**Your goal:**
In the listing below, start your output at the line with "You are a computer-use" and end it after the line with "Instruction: Click the", copying every line exactly.

**The data:**
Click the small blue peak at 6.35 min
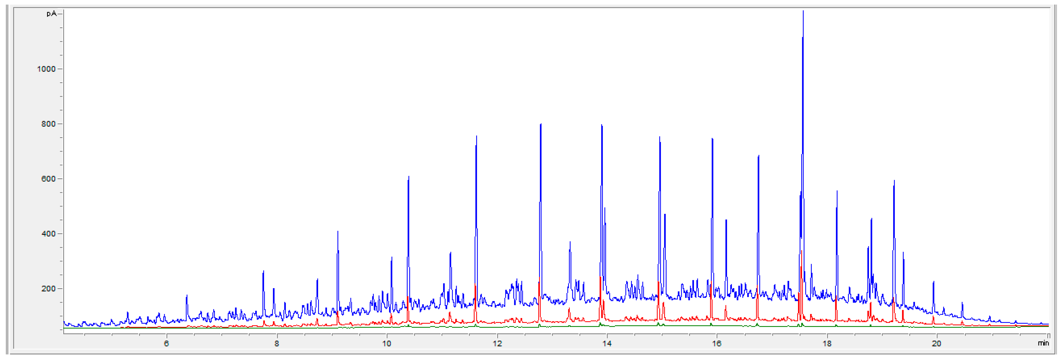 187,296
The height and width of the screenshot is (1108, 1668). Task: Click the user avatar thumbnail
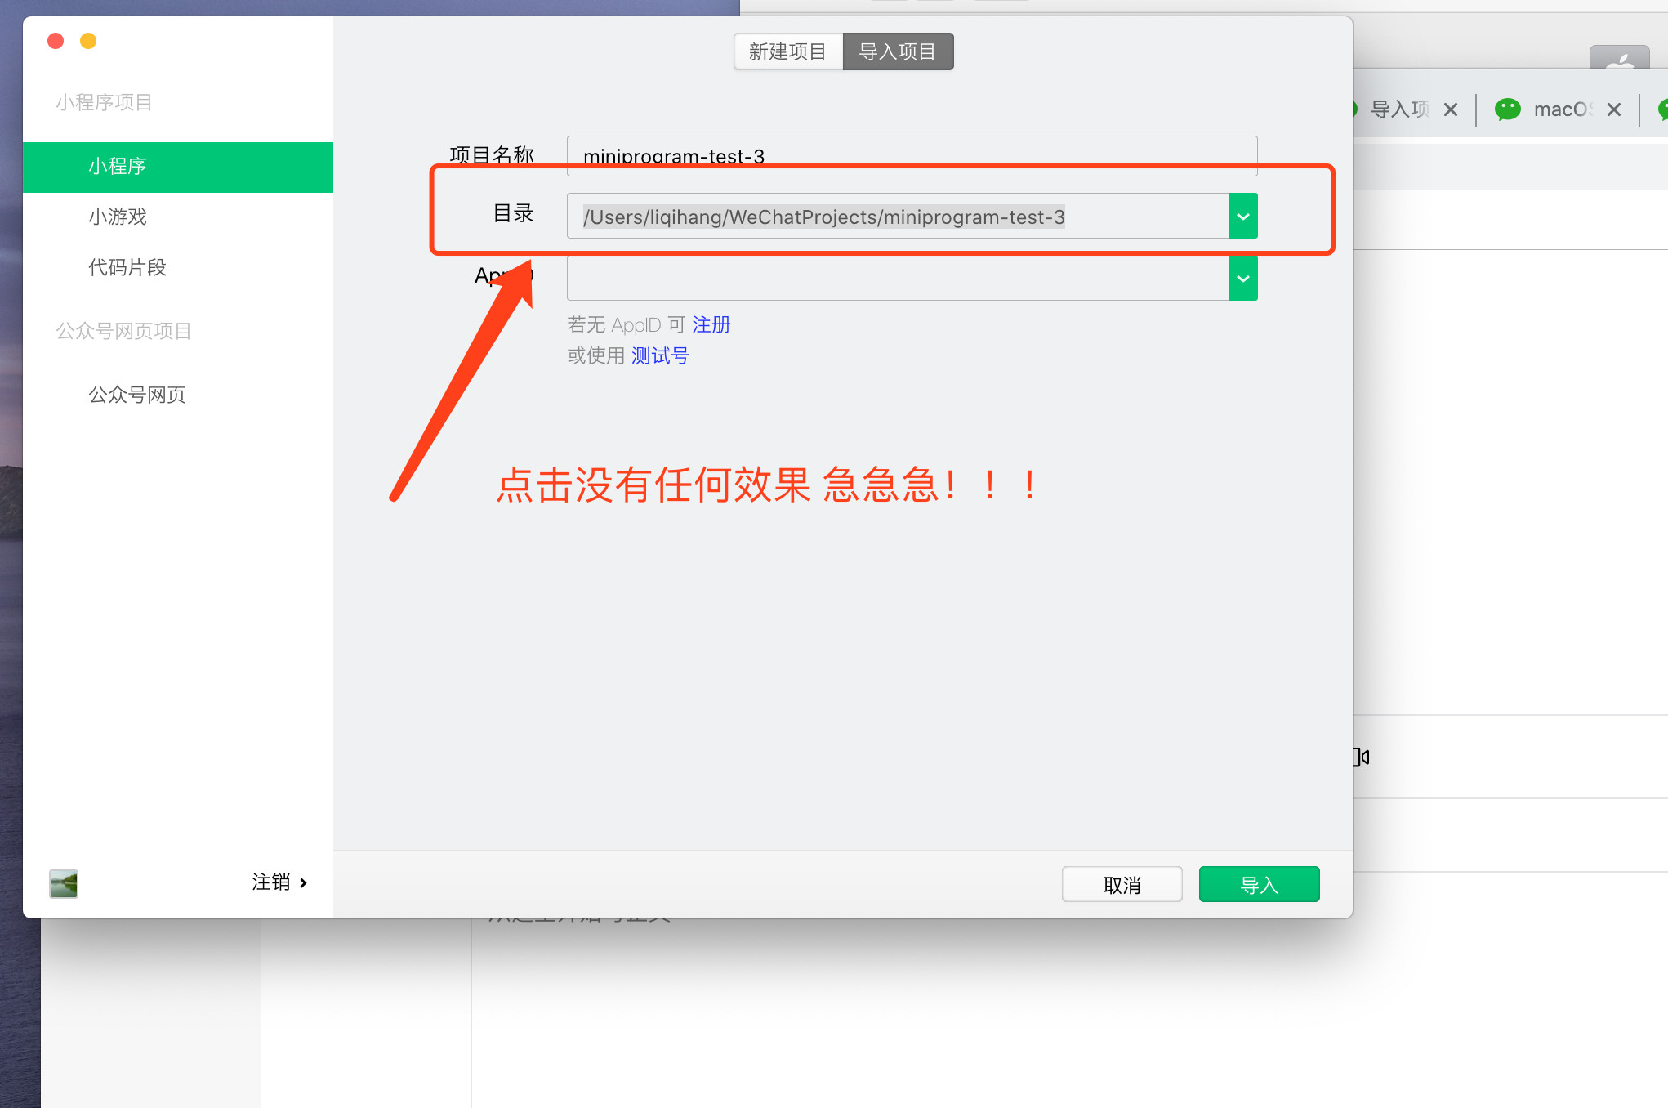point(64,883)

--

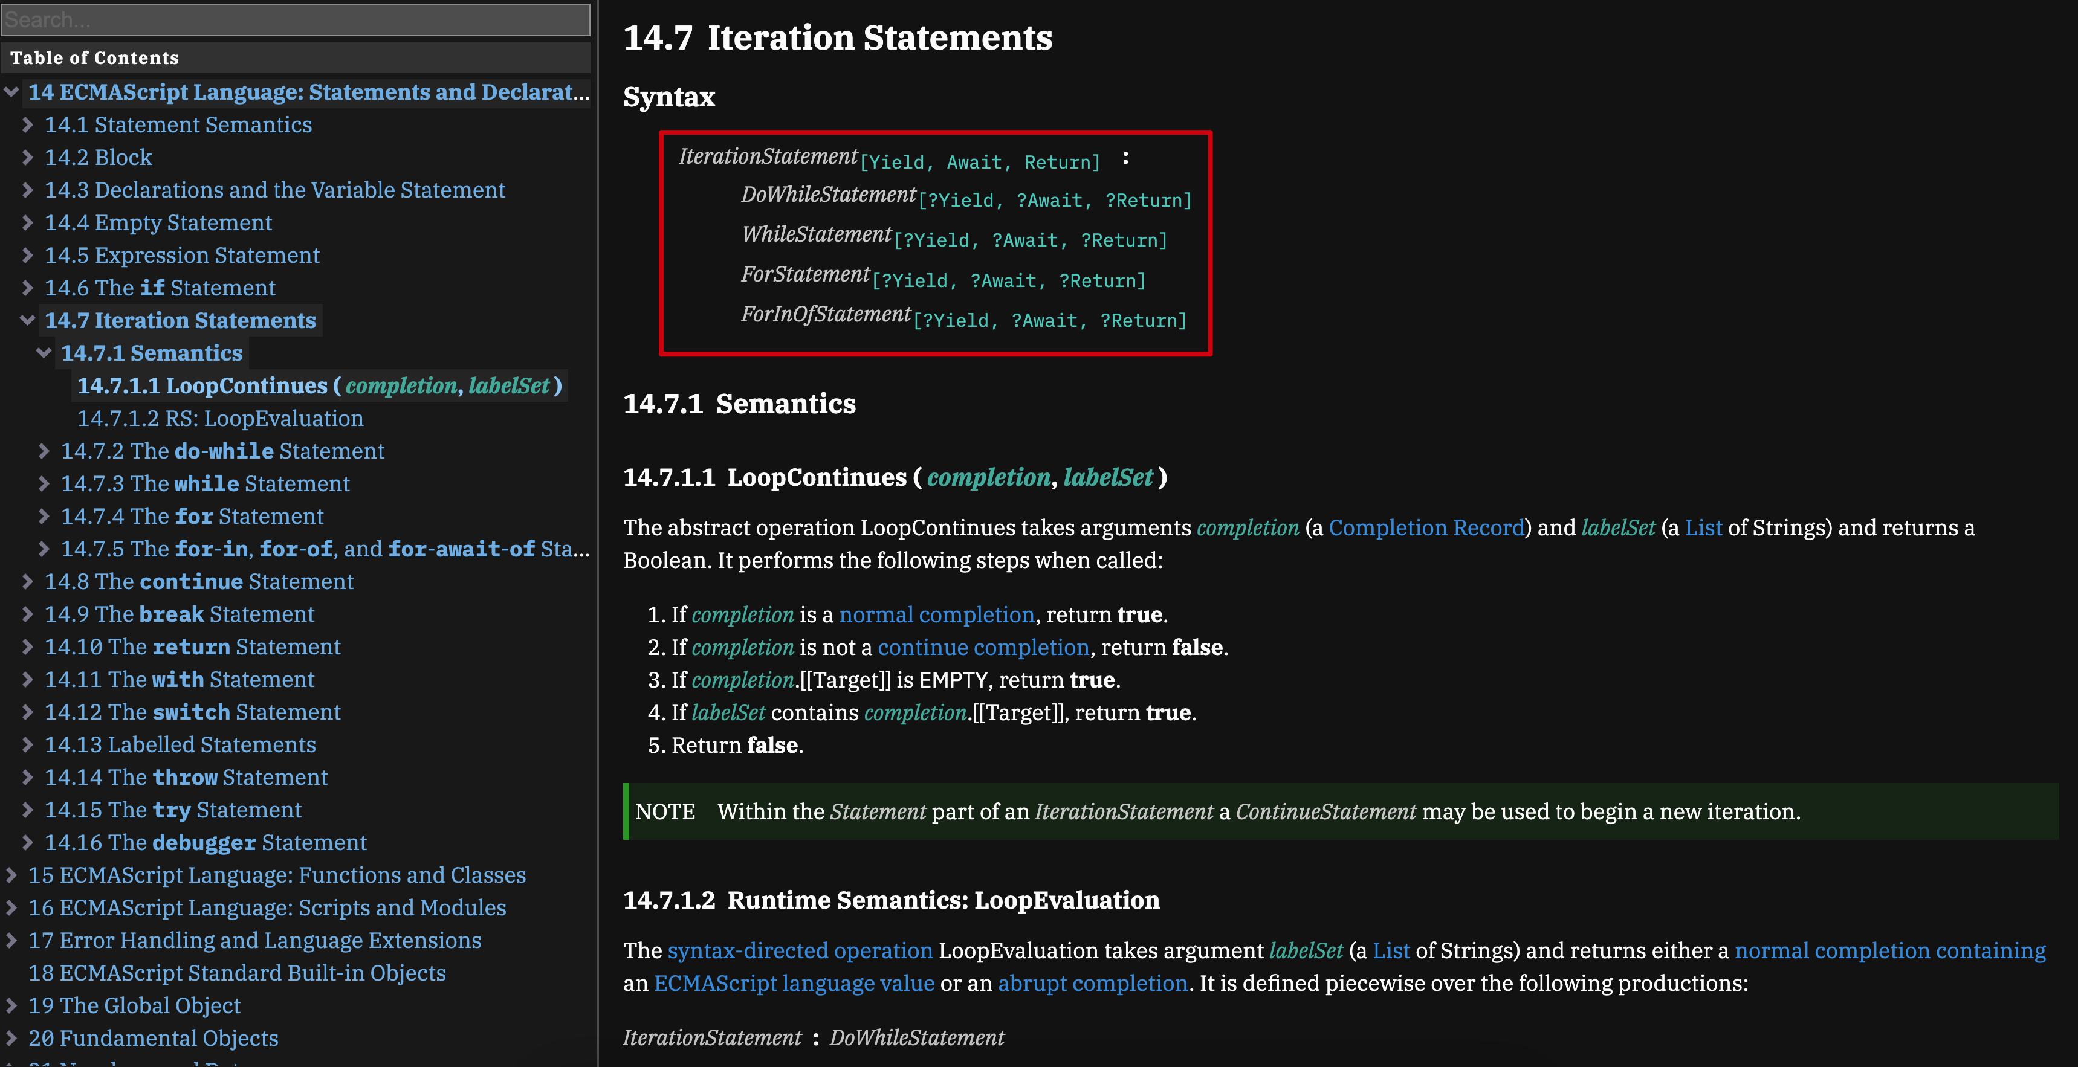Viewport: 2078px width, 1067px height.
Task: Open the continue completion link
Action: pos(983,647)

* * *

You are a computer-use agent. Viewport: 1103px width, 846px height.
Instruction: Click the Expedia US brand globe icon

**Final answer:**
You are a computer-use agent. Viewport: 1103px width, 846px height.
Instruction: Click the Expedia US brand globe icon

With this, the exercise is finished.